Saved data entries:
# # # # # # #
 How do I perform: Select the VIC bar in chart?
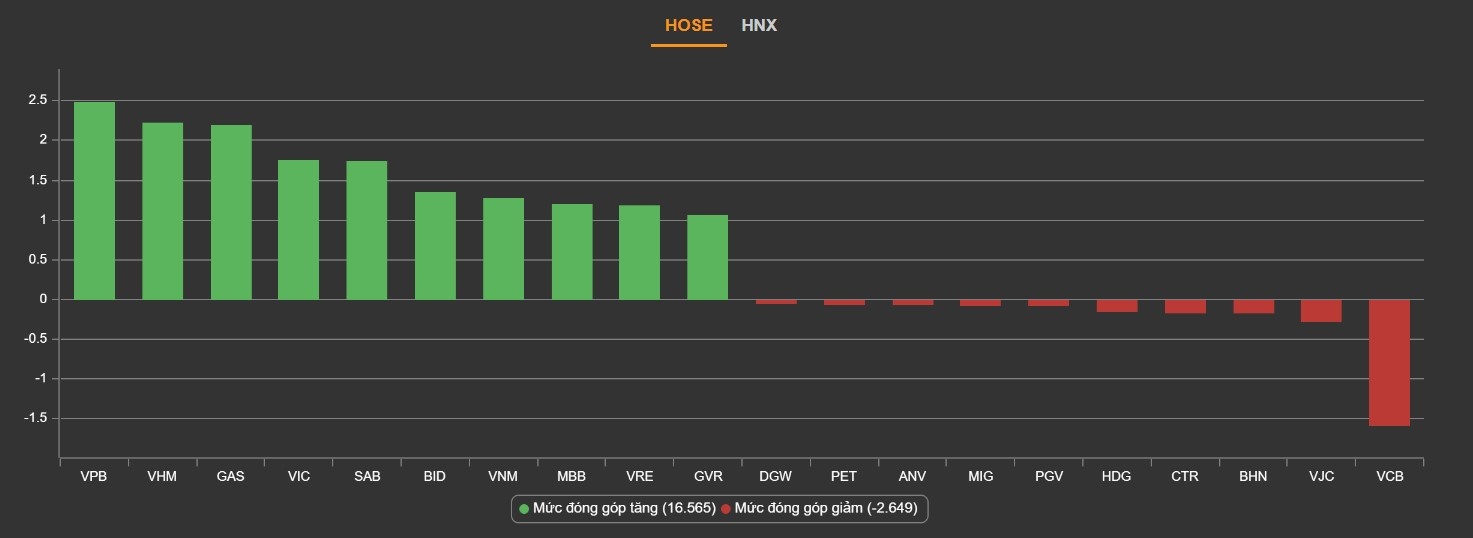point(298,229)
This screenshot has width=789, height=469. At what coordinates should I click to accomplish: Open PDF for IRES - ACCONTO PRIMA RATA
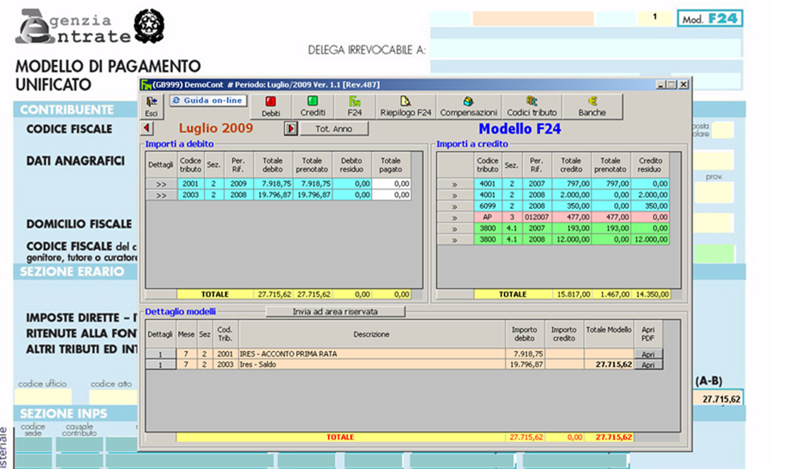click(x=647, y=354)
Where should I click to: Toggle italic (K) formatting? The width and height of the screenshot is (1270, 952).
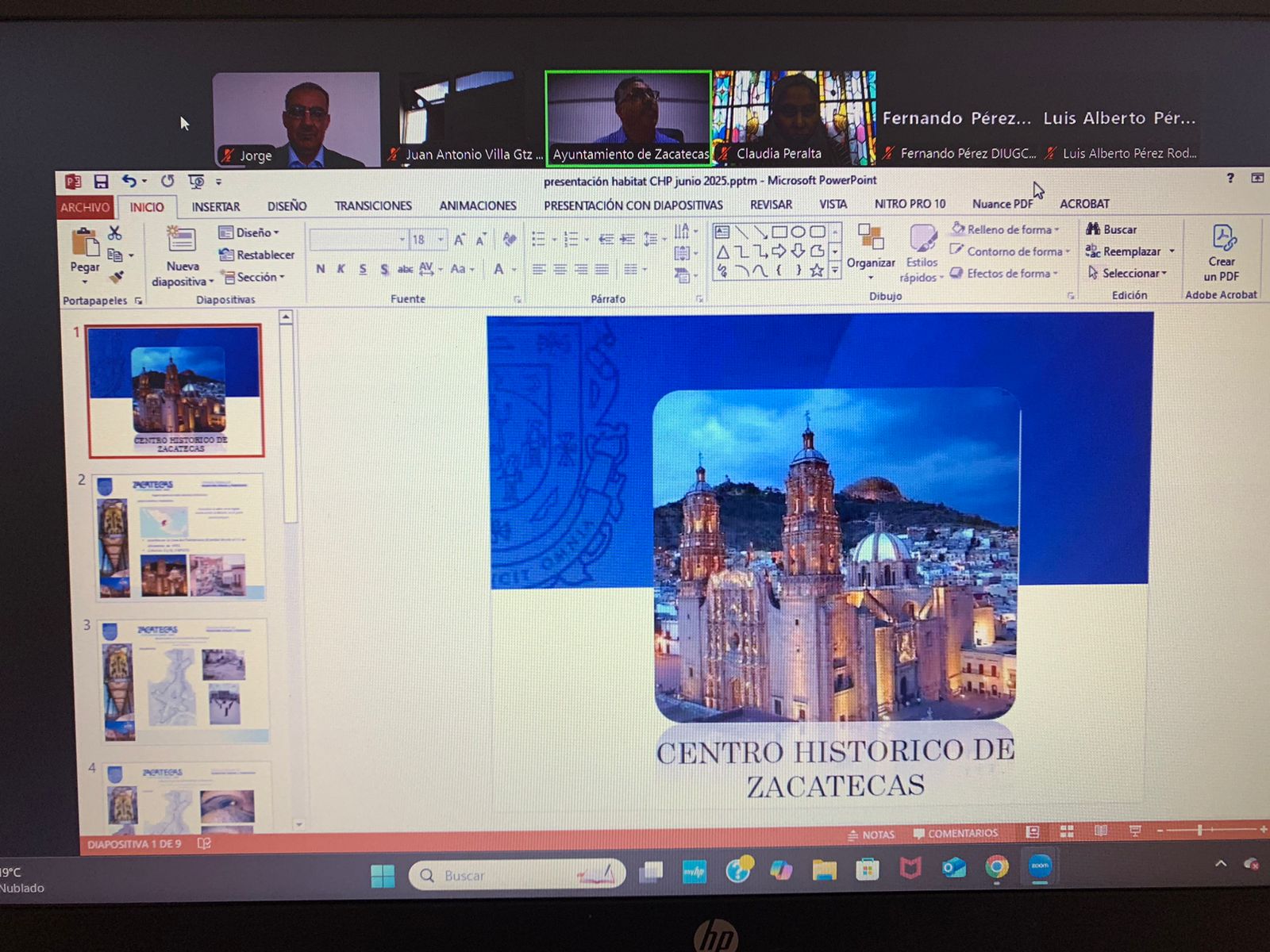coord(341,269)
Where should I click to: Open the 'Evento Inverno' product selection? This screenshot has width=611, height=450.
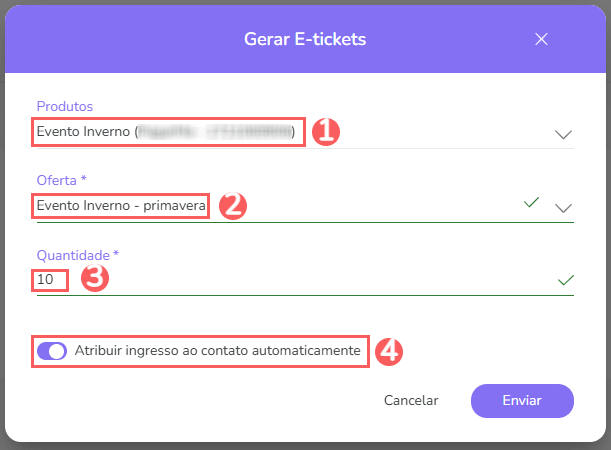167,131
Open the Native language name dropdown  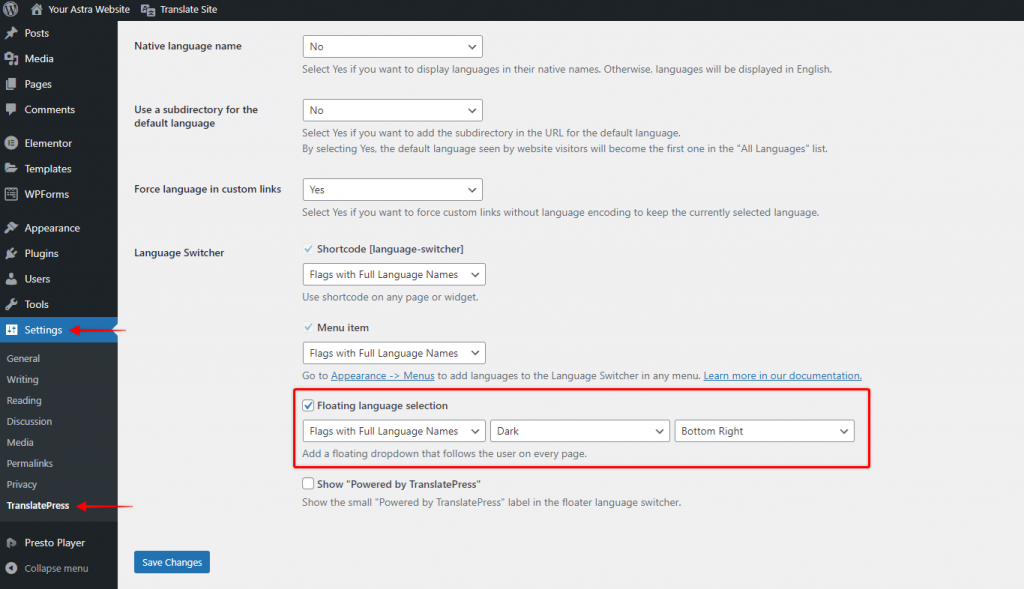[392, 46]
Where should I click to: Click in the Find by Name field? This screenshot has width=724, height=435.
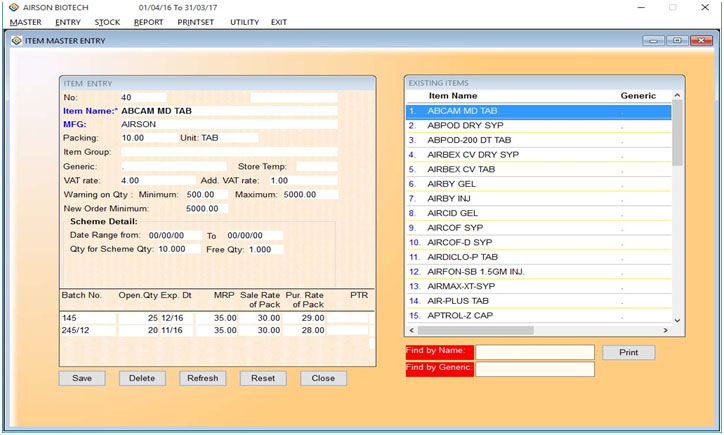[534, 353]
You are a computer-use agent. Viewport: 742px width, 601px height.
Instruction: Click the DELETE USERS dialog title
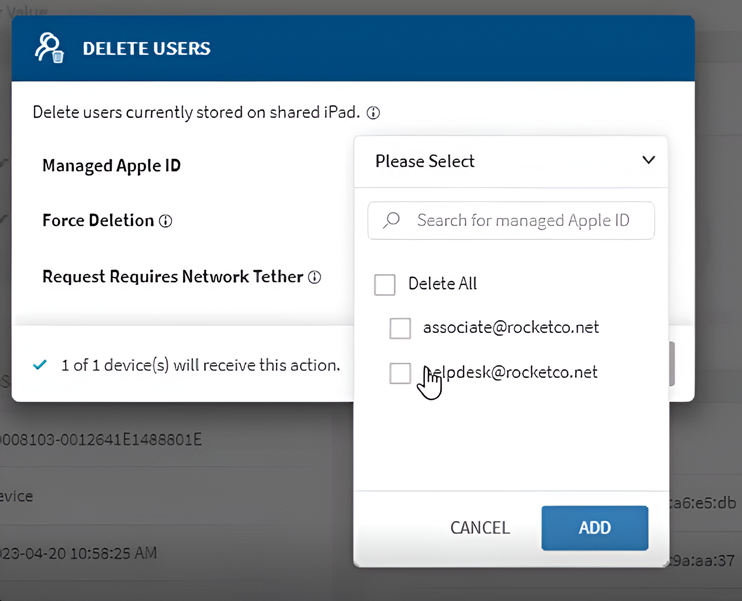(x=146, y=49)
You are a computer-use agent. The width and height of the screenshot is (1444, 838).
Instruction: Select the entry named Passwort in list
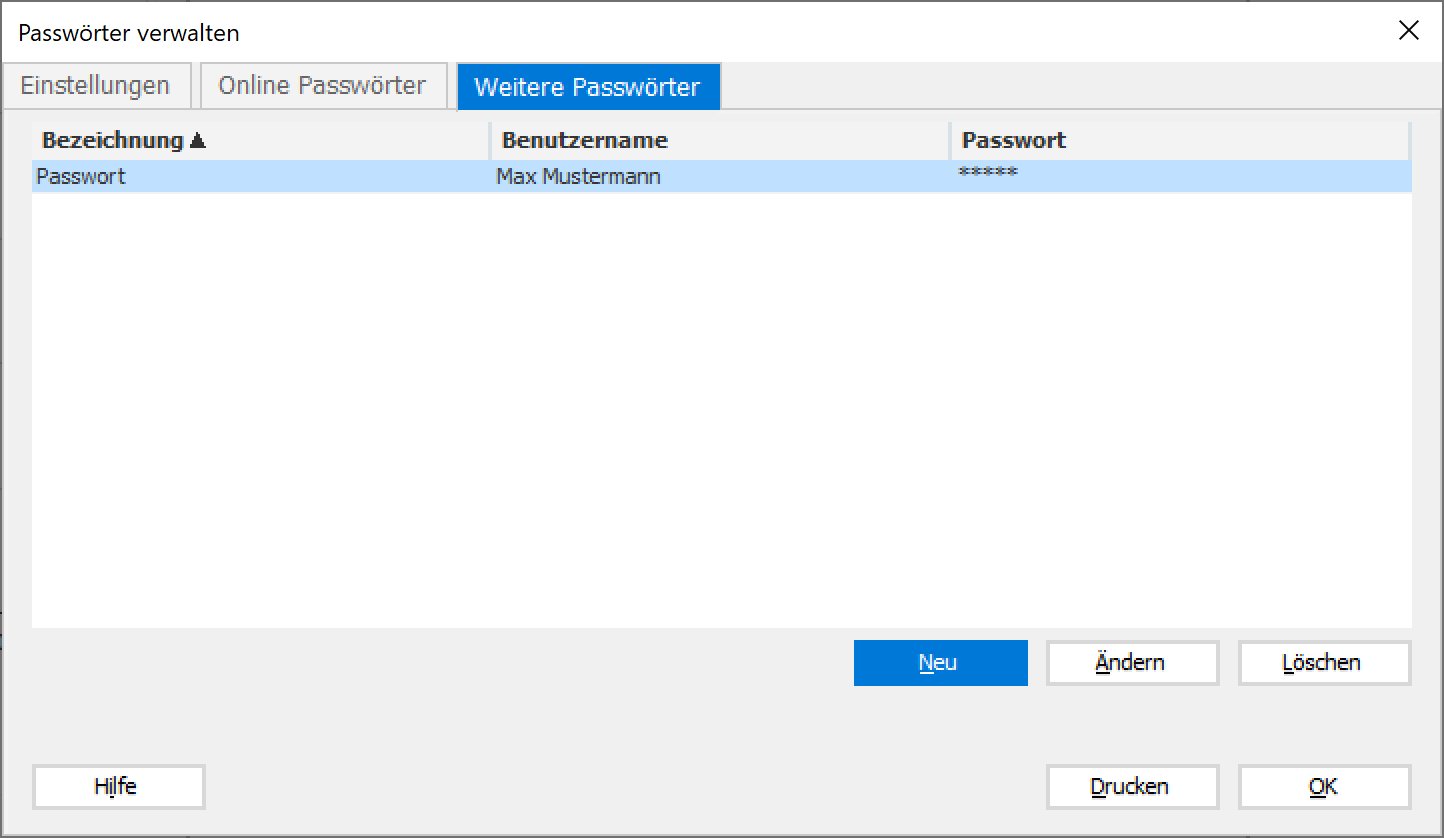click(82, 177)
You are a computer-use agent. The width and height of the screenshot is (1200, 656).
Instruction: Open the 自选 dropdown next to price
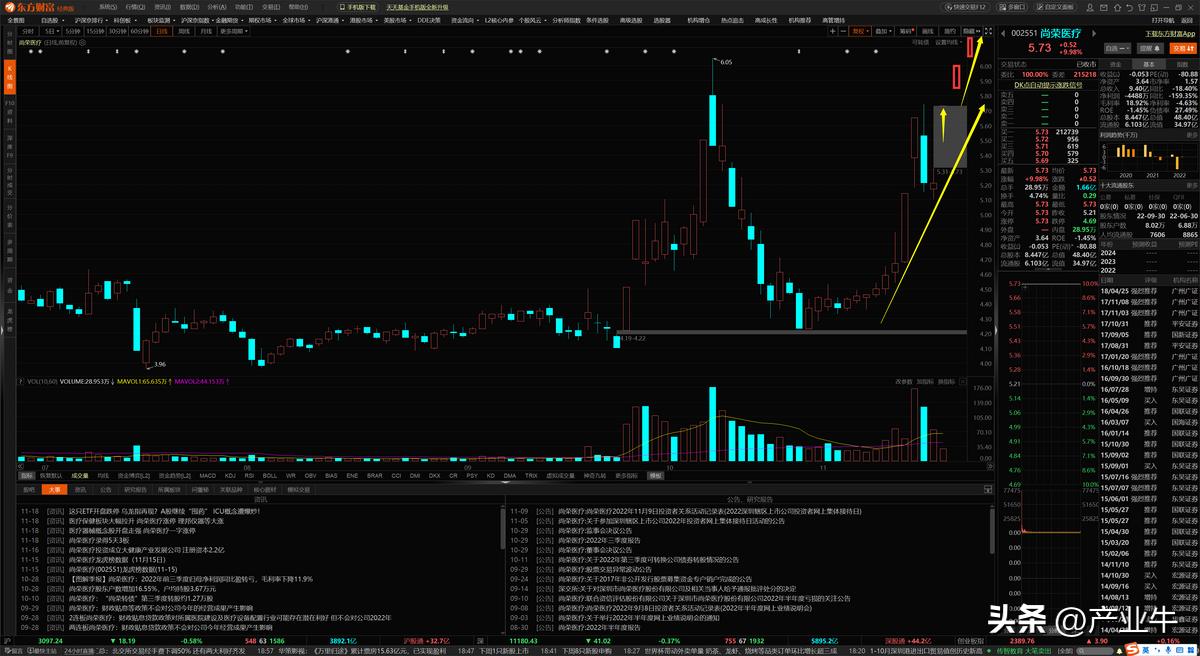coord(1115,47)
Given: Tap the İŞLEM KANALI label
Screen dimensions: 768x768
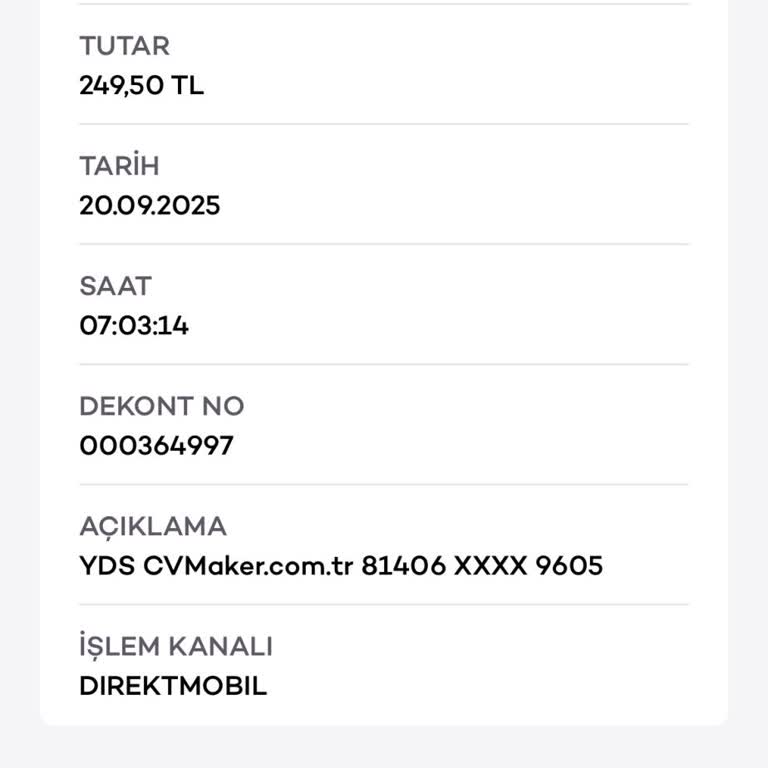Looking at the screenshot, I should [x=175, y=646].
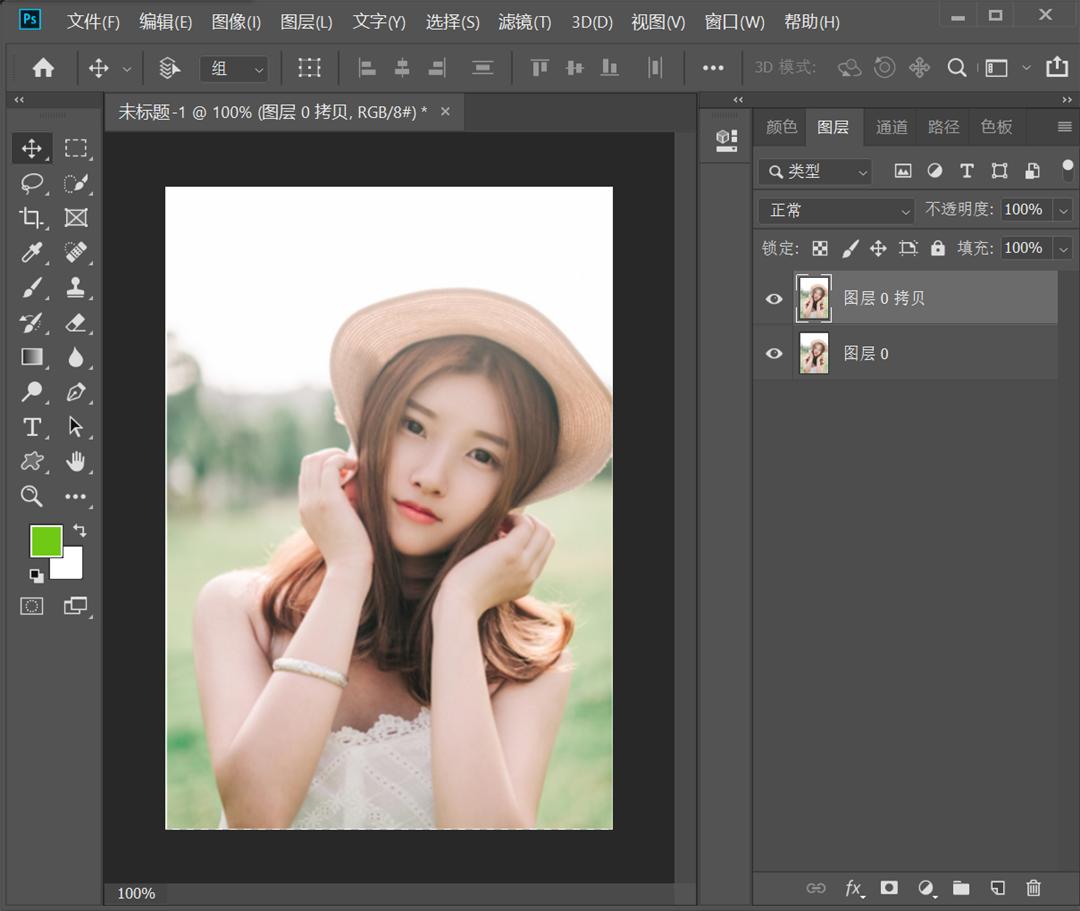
# # # # # # #
**About this task**
Return only the lines from the one containing "Instruction: Click the" through the last line of the entries above, exactly as written and without pictures.

**Problem solution**
Instruction: Click the DELETE USERS dialog title
(x=146, y=49)
You are a computer-use agent. The width and height of the screenshot is (1444, 838).
Instruction: Select the entry named Passwort in list
click(82, 177)
You are a computer-use agent. The width and height of the screenshot is (1200, 656).
Instruction: Open the 自选 dropdown next to price
coord(1115,47)
Given: Tap the İŞLEM KANALI label
Screen dimensions: 768x768
Looking at the screenshot, I should [x=175, y=646].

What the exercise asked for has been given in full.